> **Görev**
Seçilen metinde "Düne kadar Kerkük’te" ile başlayıp "şiddetlidir ve büyüktür." ile biten bölümü, "Barzani çetesi" yerine "Barzani yönetimi" koyarak yeniden yazar mısınız?

> **Seçilen metin**
--

Düne kadar Kerkük’te tam bir restleşme hâkimdi. Bu Türkmen kentinin batı ve güney kısmında Irak ordusu ve Haşdi Şabi kuvvet yığmış, operasyona hazırlanmıştı. Peşmerge yanına PKK’yı da alarak Irak ordusunun karşısında mevzilenmişti. Irak hükümeti, peşmergenin Kerkük’e PKK’lı teröristleri getirdiğini açıklayarak, bunun bir savaş ilanı olduğunu duyurmuştu. Buna karşılık Barzani çetesi ise bu iddiayı yalanlamış, suçlamaların asılsız olduğunu ifade etmişti.

Ne var ki tüm bulgu, bilgi ve kanıtlar peşmergenin PKK’lı canileri Kerkük’e taşıdığını göstermiştir. Biz Barzani’ye Mehmetçik katili derken boş konuşmuyorduk. Biz ha peşmerge ha PKK derken de abartmıyor, gerçekleri saptırmıyorduk. Kerkük’te PKK’nın ne işi vardır? Bu neyin mesajı, hangi alçak senaryonun hazırlığıdır? PKK’nın Kerkük’e intikalinin önünü kimler açmış, buna hangi güçler çanak tutmuştur? Oynanan oyun şiddetlidir ve büyüktür.

Kandil ve Sincar’dan sonra PKK’nın Kerkük’e yuvalanması yalnızca Irak, yalnızca bölge için değil, Türkiye için de milli güvenlik meselesidir. Şu andaki durum ne olursa olsun, Barzani-PKK cinayet ittifakında hedef Türkmen yurtlarıdır. 25 Eylül referandumunun gayesi daha da netleşmiş, taraf ve emelleri daha da gün yüzüne çıkmıştır. Suriye’nin kuzeyindeki sözde üç kantona eklemlenmek isteyen, 25 Eylül’ü bu kapsamda ara durak gören ve PKK’nın hain hedefleriyle Kürdistan nöbetine giren Barzani tam bir düşman, tam bir rezildir.

Elinizi vicdanınıza koyup lütfen sorgulayınız; PKK’lılar peşmergeyle birlikte Türkmenelinde eğer kan döker, Türkmenleri topluca katlederse buna nasıl sessiz kalır, nasıl ilgisiz dururuz? ‘Yedi düvelle karşı karşıya gelmenin anlamı’ yok diye akıl veren devşirme ve satılık kalemler, söyleyiniz bana, sizin gibi korkakça, haysiyetsizce yaşamaya tamam mı diyelim?

--

> **Verilen bilgiler**
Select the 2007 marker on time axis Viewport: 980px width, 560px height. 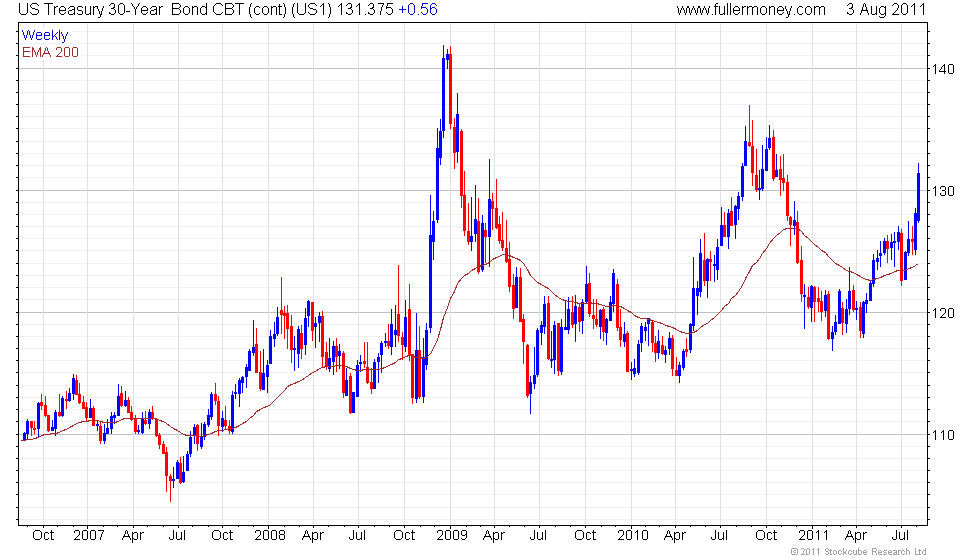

--

> **Sonuç**
Düne kadar Kerkük’te tam bir restleşme hâkimdi. Bu Türkmen kentinin batı ve güney kısmında Irak ordusu ve Haşdi Şabi kuvvet yığmış, operasyona hazırlanmıştı. Peşmerge yanına PKK’yı da alarak Irak ordusunun karşısında mevzilenmişti. Irak hükümeti, peşmergenin Kerkük’e PKK’lı teröristleri getirdiğini açıklayarak, bunun bir savaş ilanı olduğunu duyurmuştu. Buna karşılık Barzani yönetimi ise bu iddiayı yalanlamış, suçlamaların asılsız olduğunu ifade etmişti.

Ne var ki tüm bulgu, bilgi ve kanıtlar peşmergenin PKK’lı canileri Kerkük’e taşıdığını göstermiştir. Biz Barzani’ye Mehmetçik katili derken boş konuşmuyorduk. Biz ha peşmerge ha PKK derken de abartmıyor, gerçekleri saptırmıyorduk. Kerkük’te PKK’nın ne işi vardır? Bu neyin mesajı, hangi alçak senaryonun hazırlığıdır? PKK’nın Kerkük’e intikalinin önünü kimler açmış, buna hangi güçler çanak tutmuştur? Oynanan oyun şiddetlidir ve büyüktür.